Anche nell’euforia generale scatenata dall’affondamento del primo sommergibile nemico la sua coscienza gli ricorda amaramente che anche il nemico è una creatura degna di rispetto:

[Lt. Nystrom] Congratulazioni, Comandante. Il nostro primo U-Boot. Congratulazioni, signore. Cinquanta crucchi in meno.
[Captain Krause] Sì. Cinquanta anime.

Sono comunque brevi momenti di riflessione in un film in cui l’azione ha la precedenza. La storia qui, come nel romanzo, è quella di Krause: l’azione ruota attorno a lui e all’esterno da lui. Nessun altro personaggio tranne Krause ha più di una dimensione. Il resto sono voci su citofoni, brevi barlumi come quelli emessi dai proiettili. È una storia di tensione, non di dimensione, e così era intesa. Il racconto si concentra sulla sua responsabilità di comando mentre combatte il freddo, la notte implacabile, il mare brutale e la sua profonda stanchezza mentre insegue i sottomarini attaccanti nel gioco mortale del gatto col topo.

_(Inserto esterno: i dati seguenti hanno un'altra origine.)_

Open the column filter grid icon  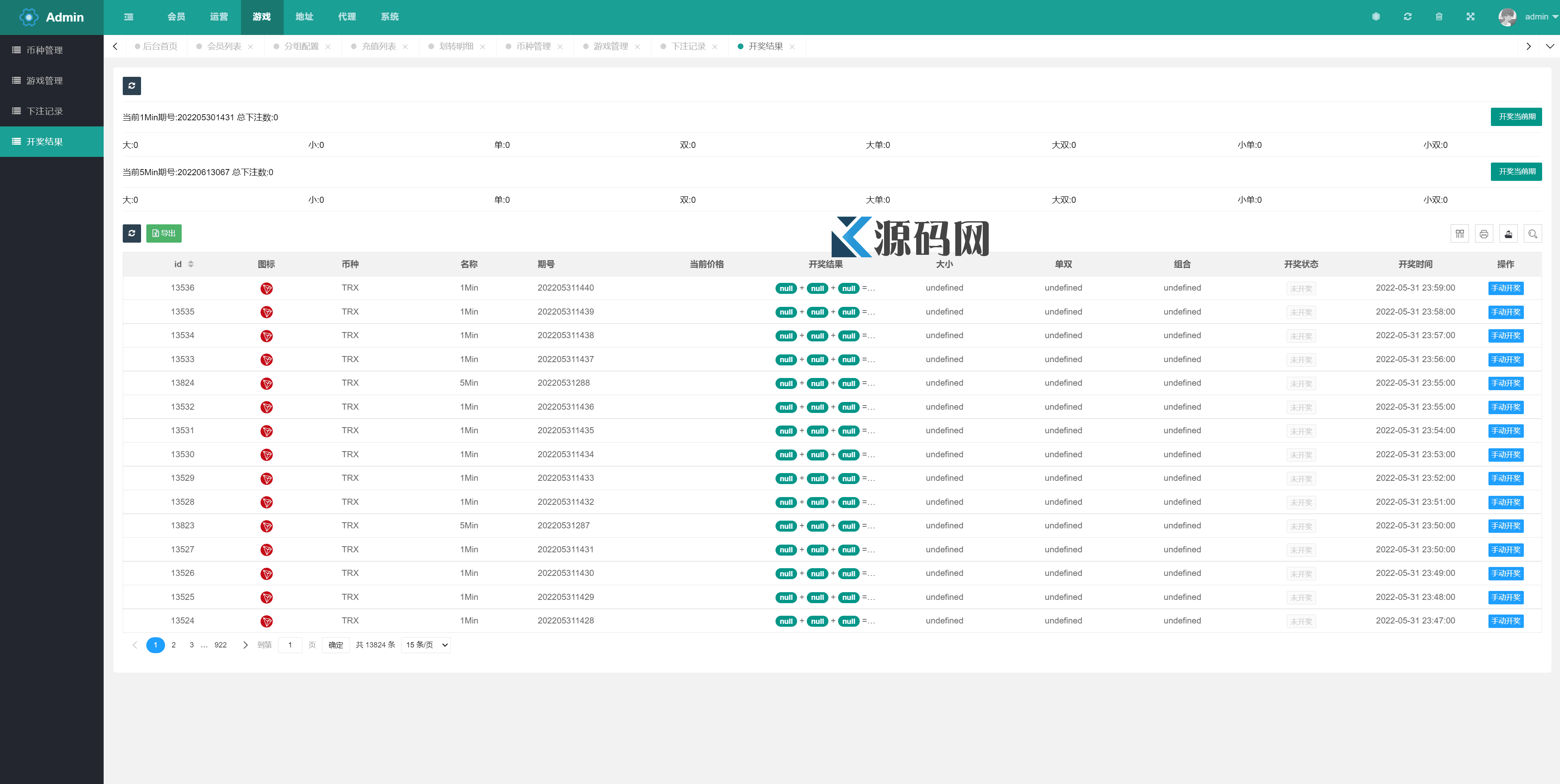pos(1460,234)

Mentre i sottomarini tedeschi iniziano a smantellare le sue navi—le scene eccitanti del fuoco di mortaio e dei siluri sono ostacolate da un CGI grossolanamente evidente—Krause sente il peso della sua inesperienza. Alla radio, la voce di un ufficiale tedesco (Thomas Kretschmann) emette minacce:

“Greyhound. Greyhound, Greyhound. Qui parla Lupo Grigio. Diamo la caccia a voi e ai vostri amici Eagle, Dicky e Harry. Guardiamo le vostre navi affondare. Sentiamo le urla dei vostri compagni che muoiono. Quanti ancora ne moriranno, prima di voi? Il Lupo Grigio ha molta fame. Le vostre mogli sapranno che siete morti e piangeranno a lungo prima di finire in braccio ai loro amanti.”

“Guten Morgen, Greyhound. Pensavate di essere sfuggiti al Lupo Grigio? Non è così, e non lo sarà mai. Il mare agevola la caccia del Lupo Grigio, non la fuga del levriero. Voi e i vostri compagni morirete, oggi”.

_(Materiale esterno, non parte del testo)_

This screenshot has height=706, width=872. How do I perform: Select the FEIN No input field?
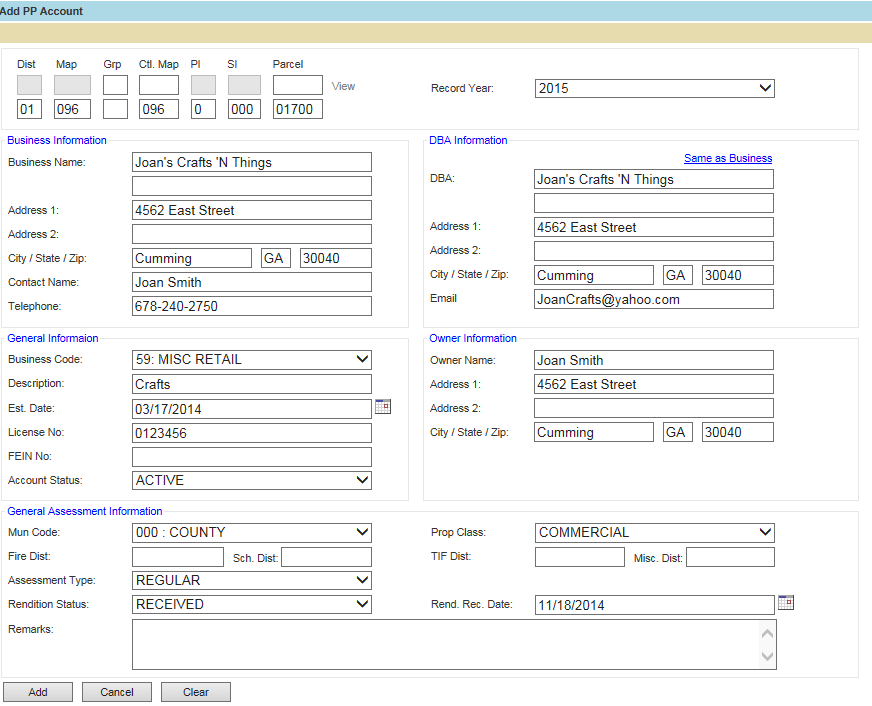click(251, 457)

La storia ritrae così profondamente gli elementi del comando durante la battaglia che il libro fu a lungo usato come testo presso la US Naval Academy.

Non aspettatevi dunque di passare del tempo sotto i ponti esplorando i soliti personaggi stereotipati. Questo film è visto attraverso gli occhi del capitano e del solo capitano. Vengono in mente pochissimi altri film che osano rappresentare la solitudine del comando in modo così chiaro. C’è poco tempo per pensare, non c’è tempo per elaborare o persino per afferrare veramente gli orrori che si incontrano. L’unica cosa presente è la lotta per la sopravvivenza.

La lotta è implacabile e profondamente tecnica. Ci siamo abituati a scene di combattimenti con alcuni frammenti di incomprensibili tecnicismi seguiti da azioni viscerali e personalizzate. Quello che vediamo è ciò ci si aspetterebbe nel corso di una battaglia, inclusa la scena in cui Krause si taglia i piedi su vetri rotti. Il film, come la mente del capitano, è consumato dalle intricate richieste tecniche e personali richieste per dare la caccia a un sottomarino. Questo era chiaramente l’obiettivo qui, e il film è riuscito mirabilmente a mostrare quel particolare aspetto di questo tipo di guerra. Questo non è un modo comune per mettere in scena un film di guerra, ma vale la pena farlo bene in alcune occasioni e questo film raggiunge il suo obiettivo.